You can, of course, use many other .tf files such as
,
- main.tf for the main Terraform program
- variable.tf to define variables
and so on.
The screen after initialization would look like this:
Terraform has been initialized and is working properly with your OpenStack cloud. Now add code to perform some useful tasks.
Step 5 Create Terraform code
Append code to the contents of the yourconffile.tf. It will generate four virtual machines as specified in the value of variable count. The entire file yourconffile.tf should now look like this:
# Configure the OpenStack Provider
terraform {
required_providers {
openstack = {
source = "terraform-provider-openstack/openstack"
}
}
}
provider "openstack" {
user_name = "absdefr@xxyyzz23.com"
tenant_name = "cloud_00aaa_1"
auth_url = "https://keystone.cloudferro.com:5000/v3"
domain_name = "cloud_00aaa_1"
token = "gAAAAABj1VYdoyiFeJV6_paeAWRd1U9ljgTeNPIQ8NfC2EIzaR-CkAG8AFuBVlj6UoSTbm2jEcjjYk-ShqUTRHNKBNYgSpzJ2CqJT1hgBfZdh3BUKXASOa-PIKSO5dxTOL_DvN0NN2YGHZH49LJS513NxssGDAvSkWOuZ_iIAHq3gHo2omgktq0JrM7KLMkyJ_THrvLmn7xC"
}
resource "openstack_compute_instance_v2" "test-terra" {
count = 4
name = "test-instance-${count.index}"
image_id = "d7ba6aa0-d5d8-41ed-b29b-3f5336d87340"
flavor_id = "eo2.medium"
security_groups = [
"default", "allow_ping_ssh_icmp_rdp" ]
network {
name = "eodata_00aaa_3"
}
network {
name = "cloud_00aaa_3"
}
}
The meaning of the variables used
The meaning of the variables used is as follows:
user_name
User name with which you log in into the Creodias account. You can use email address here as well.
tenant_name
Starts with cloud_00. You can see it in the upper left corner of the Horizon window.
domain_name
If you have only one project in the domain, this will be identical to the tenant_name from above.
token
The id value you got from command openstack token issue.
count
How many times to repeat the operation (in this case, four new virtual machines to create)
name
The name of each VM; here it is differentiated by adding an ordinal number at the end of the name, for example, test-instance-1, test-instance-0, test-instance-2, test-instance-3.
image_id
The name or ID code for an operating systems image you get with command Compute -> Images. For example, if you choose Ubuntu 20.04 LTS image, its ID is d7ba6aa0-d5d8-41ed-b29b-3f5336d87340.
flavor_id
Name of the flavor that each M will have. You get these names from command openstack flavor list.
security_groups
Here, it is an array of two security groups – default and allow_ping_ssh_icmp_rdp. These are the basic security groups that should be used as a start for all VMs.
network
Name of the network to use. In this case, we include network eodata_00aaa_3 for eodata and cloud_00aaa_3 for general communication within the cloud.
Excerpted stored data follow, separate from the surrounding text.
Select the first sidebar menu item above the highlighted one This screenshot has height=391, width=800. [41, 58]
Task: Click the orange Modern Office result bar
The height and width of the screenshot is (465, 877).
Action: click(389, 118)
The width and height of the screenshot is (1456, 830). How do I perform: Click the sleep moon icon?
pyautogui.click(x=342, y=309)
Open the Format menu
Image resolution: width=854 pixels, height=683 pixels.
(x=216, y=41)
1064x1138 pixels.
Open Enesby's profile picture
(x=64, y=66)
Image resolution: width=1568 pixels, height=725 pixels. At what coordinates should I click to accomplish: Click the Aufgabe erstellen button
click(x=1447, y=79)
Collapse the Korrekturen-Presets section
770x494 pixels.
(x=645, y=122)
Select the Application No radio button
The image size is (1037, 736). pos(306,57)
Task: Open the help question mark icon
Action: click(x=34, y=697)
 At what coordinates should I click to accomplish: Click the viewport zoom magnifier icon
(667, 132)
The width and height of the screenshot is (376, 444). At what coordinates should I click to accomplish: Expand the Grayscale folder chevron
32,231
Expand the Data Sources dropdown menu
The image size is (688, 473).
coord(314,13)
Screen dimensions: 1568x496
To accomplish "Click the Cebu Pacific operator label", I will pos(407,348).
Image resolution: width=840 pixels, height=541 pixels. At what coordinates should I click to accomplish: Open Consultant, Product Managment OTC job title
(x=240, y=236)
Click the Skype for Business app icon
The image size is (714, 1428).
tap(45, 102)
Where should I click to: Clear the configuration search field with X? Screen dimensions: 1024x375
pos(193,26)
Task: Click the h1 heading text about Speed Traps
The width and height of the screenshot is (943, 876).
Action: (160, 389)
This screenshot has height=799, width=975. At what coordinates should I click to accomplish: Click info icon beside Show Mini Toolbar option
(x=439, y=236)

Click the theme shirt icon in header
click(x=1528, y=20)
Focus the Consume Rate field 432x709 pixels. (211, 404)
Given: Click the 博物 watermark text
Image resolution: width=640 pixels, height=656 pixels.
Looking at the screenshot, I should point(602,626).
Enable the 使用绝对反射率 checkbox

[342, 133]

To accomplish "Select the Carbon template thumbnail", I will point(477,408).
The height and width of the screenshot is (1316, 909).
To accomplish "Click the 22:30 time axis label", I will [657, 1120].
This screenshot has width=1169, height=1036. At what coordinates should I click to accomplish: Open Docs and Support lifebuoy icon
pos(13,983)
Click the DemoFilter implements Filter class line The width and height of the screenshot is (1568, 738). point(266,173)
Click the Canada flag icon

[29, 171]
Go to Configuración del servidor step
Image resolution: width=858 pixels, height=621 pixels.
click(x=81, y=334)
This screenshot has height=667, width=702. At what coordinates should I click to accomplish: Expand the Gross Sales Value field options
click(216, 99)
Step 6 Execute the Terraform script
Here is how Terraform will create four instances of Ubuntu 20.04 LTS. Command apply will execute the script; when asked for confirmation to proceed, type yes to start the operation:
terraform apply
Type
yes
It will create four VMs as defined by variable count.
You should see output similar to this:
This is how you would see those virtual machines in Horizon:
If you wanted to revert the actions, that is, delete the VMs you have just created, the command would be:
terraform destroy
Again, type yes to start the operations.
What To Do Next
Of particular interest would be the following CLI commands for Terraform:
plan
Shows what changes Terraform is going to apply for you to approve.
validate
Check whether the configuration is valid.
show
Show the current state or a saved plan.
Use command
terraform -help
to learn other commands Terraform can offer.